REQUIREMENT: Return every line of the items below that contains the string "agent". Case matters.

EXCERPTED DATA:
#####
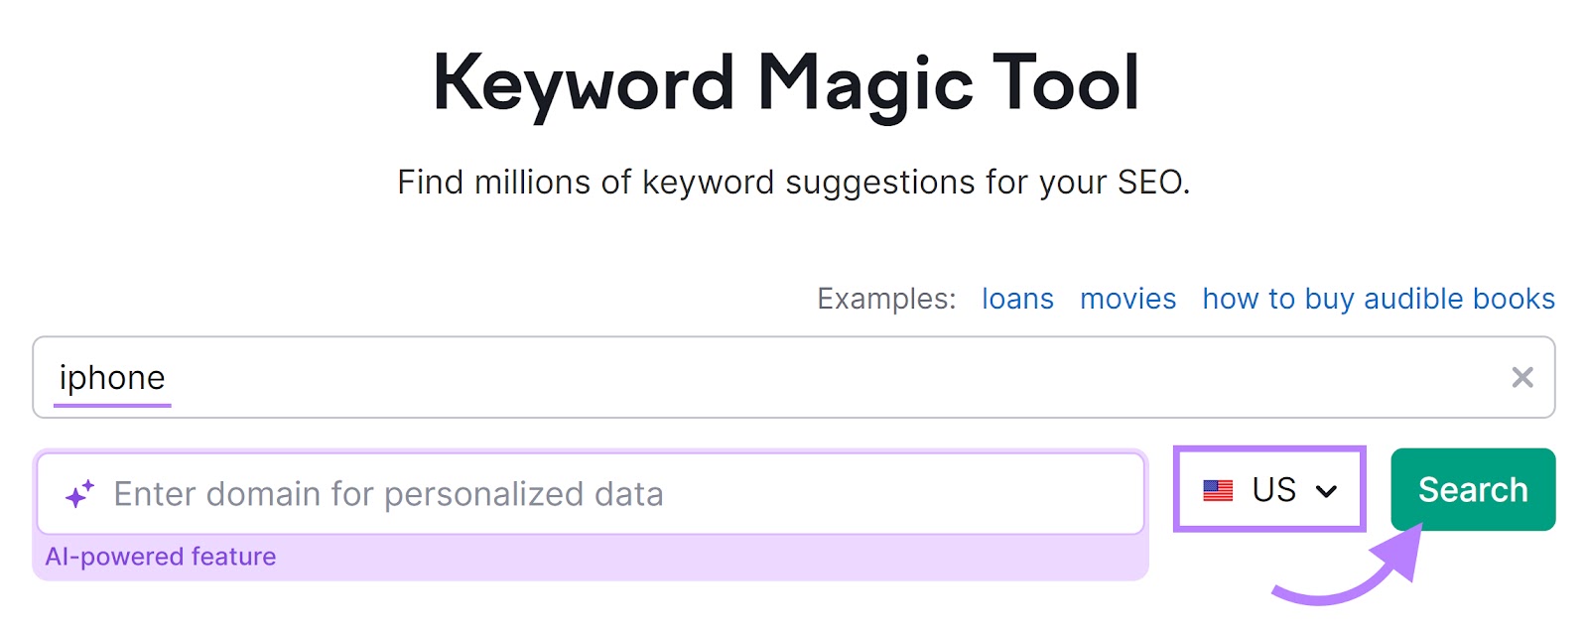Click the Search button
The width and height of the screenshot is (1588, 631).
1473,489
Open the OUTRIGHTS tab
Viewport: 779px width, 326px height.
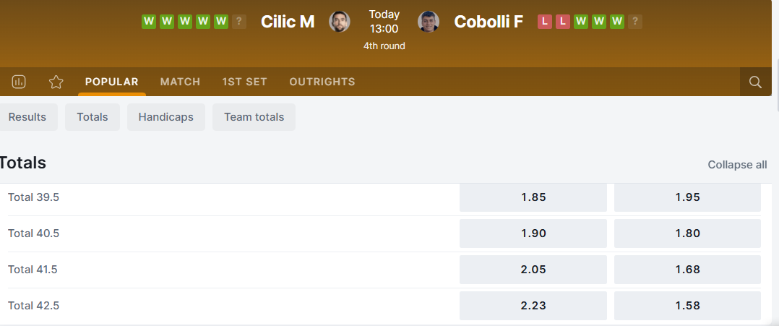[x=322, y=82]
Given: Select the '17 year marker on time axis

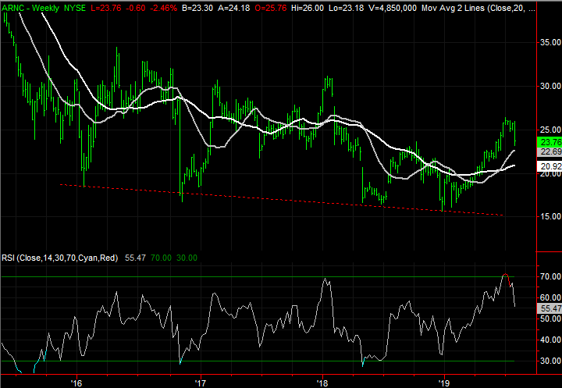Looking at the screenshot, I should [x=200, y=383].
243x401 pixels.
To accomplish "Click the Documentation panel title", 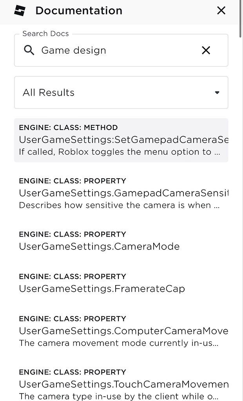I will tap(78, 11).
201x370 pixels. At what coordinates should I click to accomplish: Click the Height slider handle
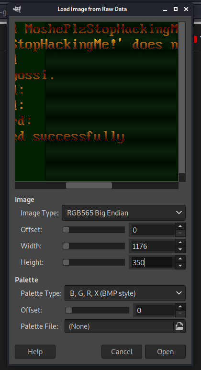pos(66,262)
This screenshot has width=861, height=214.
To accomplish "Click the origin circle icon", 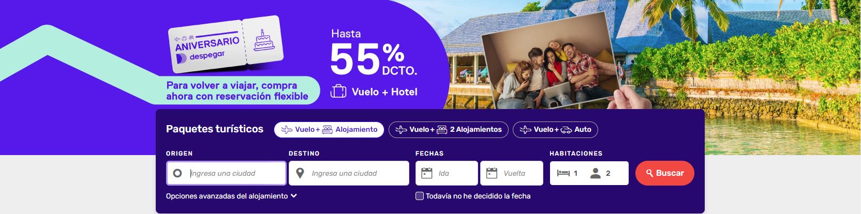I will coord(177,173).
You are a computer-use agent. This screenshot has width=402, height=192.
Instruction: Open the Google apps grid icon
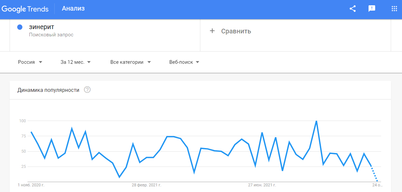394,9
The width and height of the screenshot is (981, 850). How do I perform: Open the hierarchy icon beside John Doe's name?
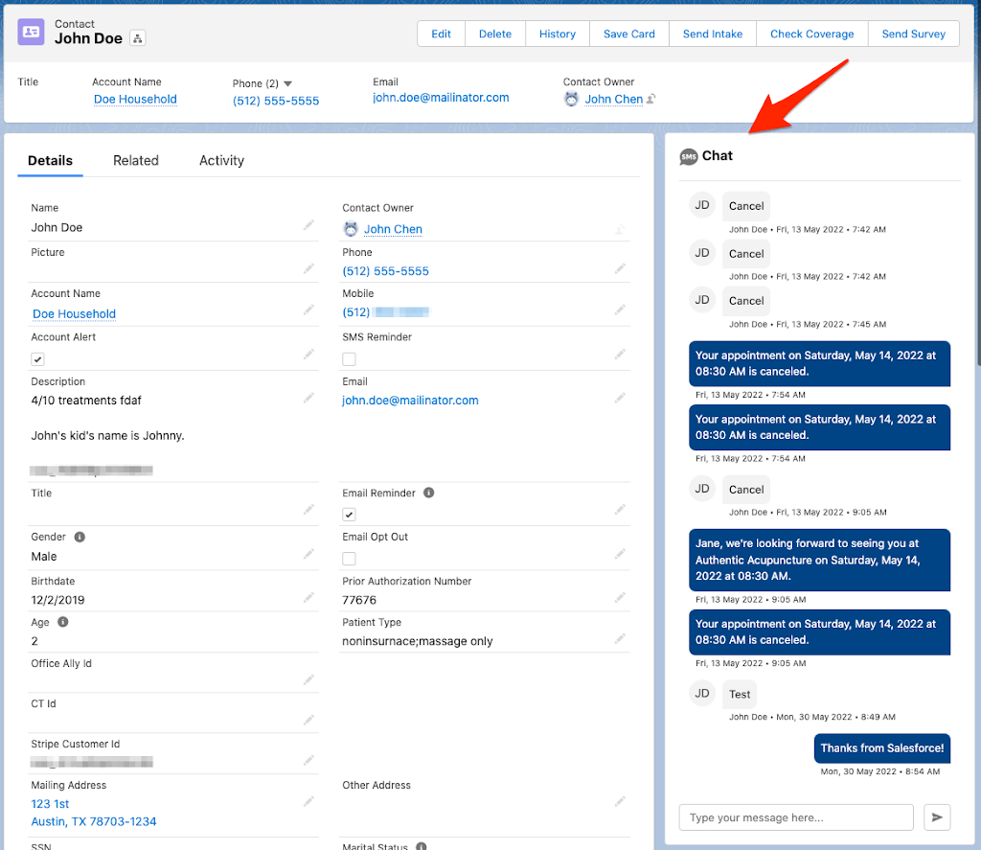[137, 40]
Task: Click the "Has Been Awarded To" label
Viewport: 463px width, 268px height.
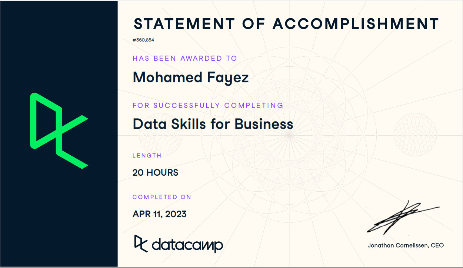Action: pos(185,58)
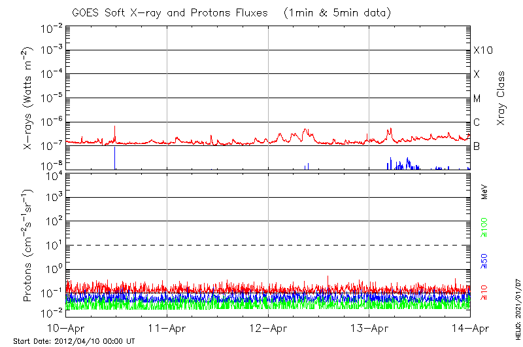The image size is (523, 347).
Task: Select the 13-Apr date axis label
Action: 369,328
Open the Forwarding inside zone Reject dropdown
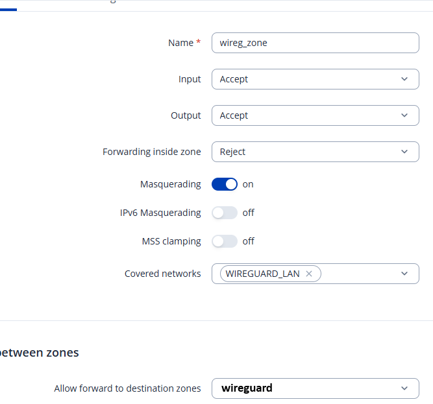The image size is (433, 404). pyautogui.click(x=315, y=152)
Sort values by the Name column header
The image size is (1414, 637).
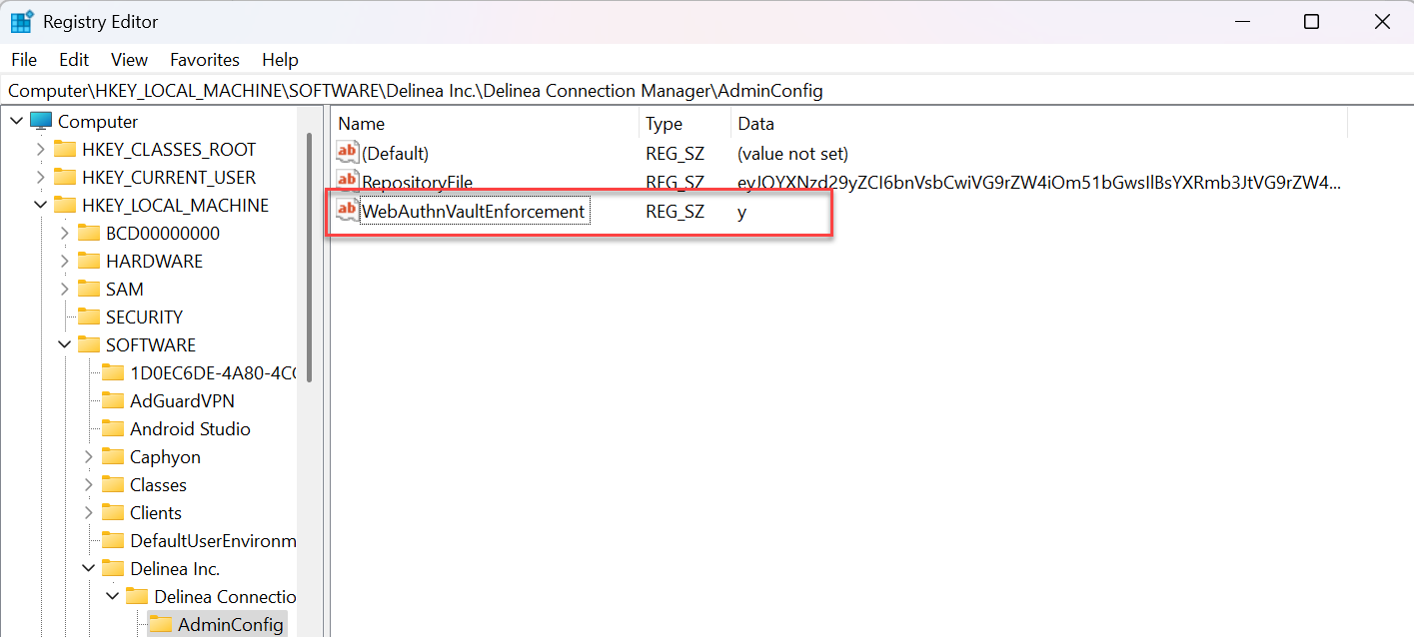(485, 124)
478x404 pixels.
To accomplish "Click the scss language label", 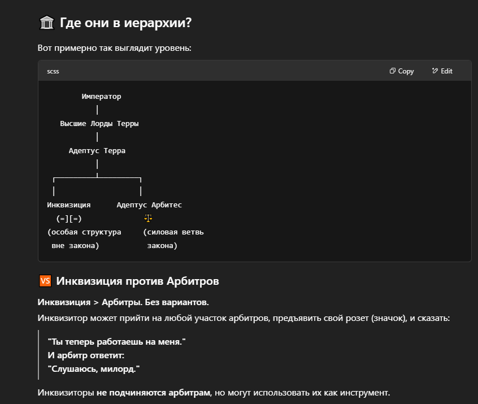I will pos(53,71).
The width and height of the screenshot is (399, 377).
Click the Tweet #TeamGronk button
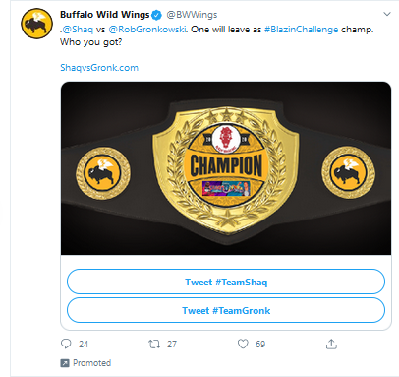(x=226, y=310)
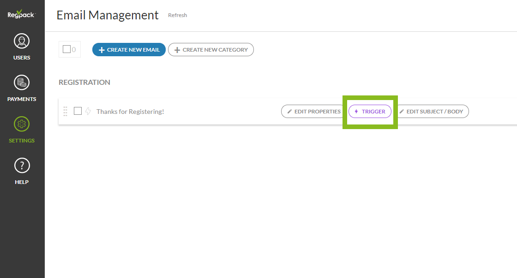Click the drag handle on the email row

click(x=65, y=111)
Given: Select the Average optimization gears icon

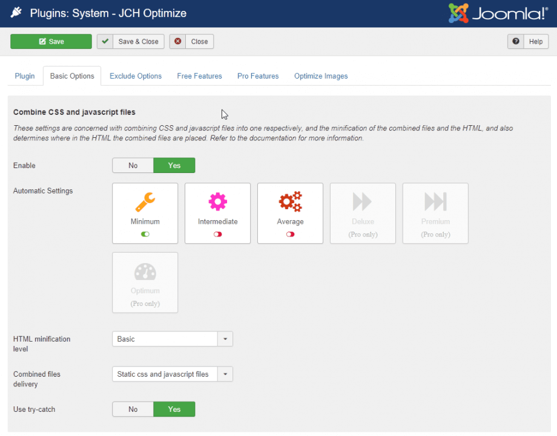Looking at the screenshot, I should (290, 200).
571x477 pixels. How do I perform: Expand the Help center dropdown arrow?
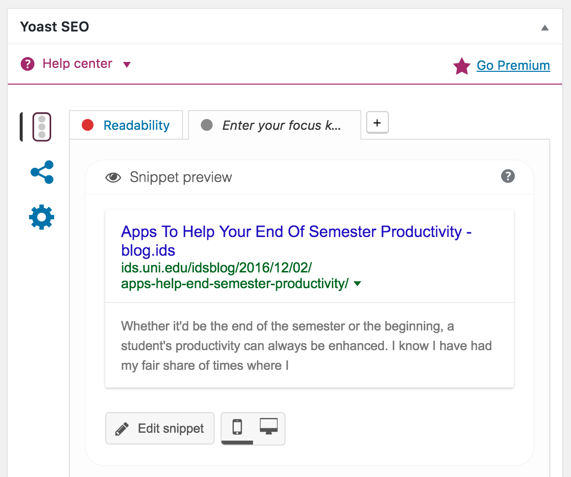click(127, 64)
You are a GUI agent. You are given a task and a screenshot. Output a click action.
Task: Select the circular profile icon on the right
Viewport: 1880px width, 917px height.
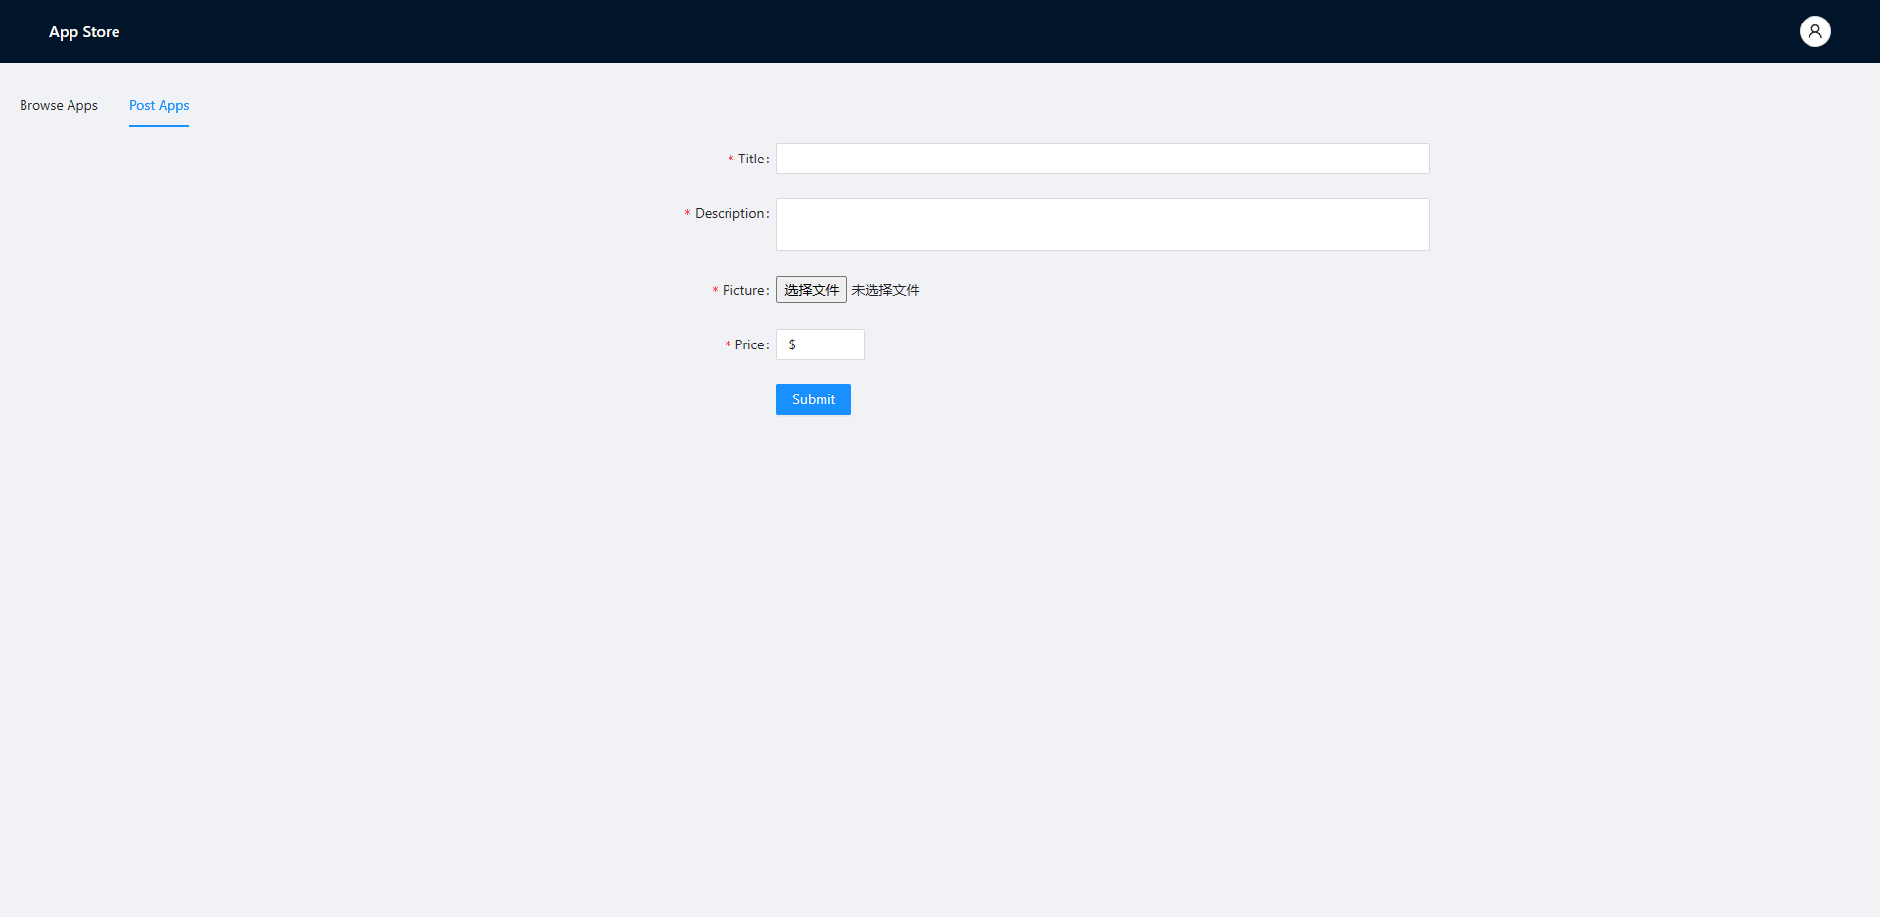(x=1814, y=30)
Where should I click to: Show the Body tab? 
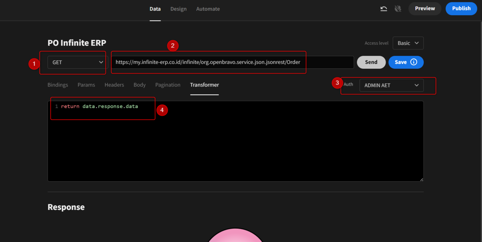139,85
#####
REPLY:
You are a computer-use agent. This screenshot has width=402, height=192.
You are a GUI agent. You are given a task and a screenshot. Output a click action.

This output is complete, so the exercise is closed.